Tools are already available on the internet to allow an adversary to easily search your organisation’s buckets using keywords. If the bucket happens to be open to read and/or write, then changes can easily be made.
With most businesses either embarking on or already leveraging cloud to store data, as well as migrate or build applications, every organisation needs to inspect and verify who is accessing its data/applications. Based on recent events, it’s foreseeable that someone will come looking for your information, but it’s up to you to manage the risk. Therefore, you should consider and get answers to the following questions:
- What sensitive data is stored in the cloud, and what kind of impact would there be if the data was exposed?
- Who among your employees and third parties has access to your sensitive data?
- How is the data protected? Does the protection you have in place meet the right level to mitigate risk?
2. Data Is the New Oil, and Integrity Is the Key
The basic principles of information security are confidentiality, integrity and availability.
Traditionally, most attacks target confidentiality and availability: an attacker compromises or steals your intellectual property or some form of data you have, and engages denial-of-service attacks to prevent you from accessing your information and/or systems. Businesses have become so used to looking at these two issues that we may have forgotten about integrity – yet that’s one area in which more challenges are appearing.
Data is the new oil. It propels businesses forward and dictates everything from business operations to the way governments roll out policy. As such, the risks data theft poses are well-understood. However, the dangers of hackers changing their approach and instead choosing to manipulate data are only just becoming clear.
Data integrity is the assurance that information can be accessed or modified only by authorised users. A data integrity attack compromises that assurance with the aim of gaining unauthorised access to modify data for any of a number of reasons, such as financial gain, reputational damage or simply making the data worthless.
Financial markets could be poisoned and collapsed by faulty data, such as through manipulating sales figures to inflate the value of a company’s stock. Utility companies, smart cities and other IoT systems, from traffic lights to the water supply, could be severely disrupted if the data they run on were altered.
Every organisation should begin the conversation now to prevent these types of attacks from being successful. As part of this conversation:
- Educate employees and customers on the steps they should take to remain safe and protect their personal data themselves. This helps build their understanding of how to protect the company’s data.
- Understand what data you have, how it is collected and produced, and where the most sensitive parts of that data sit. It’s crucial to understand what you are trying to protect before you can even think about how to protect it.
- Leverage multi-factor authentication, which provides that extra layer of security should usernames or passwords become compromised. This security measure involves having something you know and something you have, rather than just the former (i.e., a password).

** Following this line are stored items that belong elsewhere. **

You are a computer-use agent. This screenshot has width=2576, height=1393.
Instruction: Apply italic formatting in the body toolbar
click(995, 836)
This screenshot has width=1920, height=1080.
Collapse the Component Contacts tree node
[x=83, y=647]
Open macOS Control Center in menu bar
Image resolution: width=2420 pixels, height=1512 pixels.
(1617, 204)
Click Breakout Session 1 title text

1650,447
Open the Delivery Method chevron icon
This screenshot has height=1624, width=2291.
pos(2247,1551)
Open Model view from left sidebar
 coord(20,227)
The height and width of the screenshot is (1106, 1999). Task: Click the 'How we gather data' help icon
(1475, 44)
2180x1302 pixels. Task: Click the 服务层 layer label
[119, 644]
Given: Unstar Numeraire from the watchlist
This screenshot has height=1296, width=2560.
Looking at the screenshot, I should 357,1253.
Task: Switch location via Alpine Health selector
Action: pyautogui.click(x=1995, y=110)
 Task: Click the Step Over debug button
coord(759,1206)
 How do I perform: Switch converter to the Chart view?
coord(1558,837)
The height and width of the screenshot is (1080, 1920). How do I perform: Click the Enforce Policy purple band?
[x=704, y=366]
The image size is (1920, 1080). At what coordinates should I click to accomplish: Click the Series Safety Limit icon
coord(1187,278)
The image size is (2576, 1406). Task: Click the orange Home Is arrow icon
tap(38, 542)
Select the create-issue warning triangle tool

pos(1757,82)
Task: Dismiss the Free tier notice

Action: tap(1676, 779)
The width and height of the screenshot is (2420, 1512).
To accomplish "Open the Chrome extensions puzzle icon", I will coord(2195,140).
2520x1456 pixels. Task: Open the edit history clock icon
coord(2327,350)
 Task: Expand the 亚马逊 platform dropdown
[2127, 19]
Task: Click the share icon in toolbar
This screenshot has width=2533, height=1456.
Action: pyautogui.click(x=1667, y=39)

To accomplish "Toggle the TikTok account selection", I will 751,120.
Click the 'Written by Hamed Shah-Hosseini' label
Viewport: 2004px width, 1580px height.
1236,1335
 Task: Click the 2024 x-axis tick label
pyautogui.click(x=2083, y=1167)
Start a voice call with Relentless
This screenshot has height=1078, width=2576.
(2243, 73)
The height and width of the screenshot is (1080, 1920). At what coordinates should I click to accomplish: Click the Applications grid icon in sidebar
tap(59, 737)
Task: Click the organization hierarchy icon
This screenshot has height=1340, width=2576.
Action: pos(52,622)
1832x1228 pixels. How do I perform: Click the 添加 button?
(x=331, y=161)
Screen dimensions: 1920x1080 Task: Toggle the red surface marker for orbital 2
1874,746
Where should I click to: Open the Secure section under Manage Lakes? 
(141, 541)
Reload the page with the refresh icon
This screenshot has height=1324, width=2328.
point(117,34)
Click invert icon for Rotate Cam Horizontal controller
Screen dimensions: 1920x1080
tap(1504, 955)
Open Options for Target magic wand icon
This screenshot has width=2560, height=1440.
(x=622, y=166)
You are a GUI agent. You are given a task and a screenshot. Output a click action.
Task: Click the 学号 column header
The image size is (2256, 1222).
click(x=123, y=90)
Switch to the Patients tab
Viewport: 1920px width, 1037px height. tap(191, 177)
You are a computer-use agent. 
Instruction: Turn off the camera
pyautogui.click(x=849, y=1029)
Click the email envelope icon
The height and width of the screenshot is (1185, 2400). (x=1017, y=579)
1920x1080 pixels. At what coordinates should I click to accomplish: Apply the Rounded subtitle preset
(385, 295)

- Utilise encryption to protect sensitive data, whether it is on-premise, in the public cloud, or in a hybrid environment. If someone were to get to your “crown jewels,” it would be better to limit the impact they could have by destroying or modifying the data. Encryption is only as good as the key management strategy employed, and companies must ensure keys are kept safe through steps like storing them in secure hardware modules. It’s no good having the best locks on your house if you leave the house keys under the mat for someone to pass by and take them.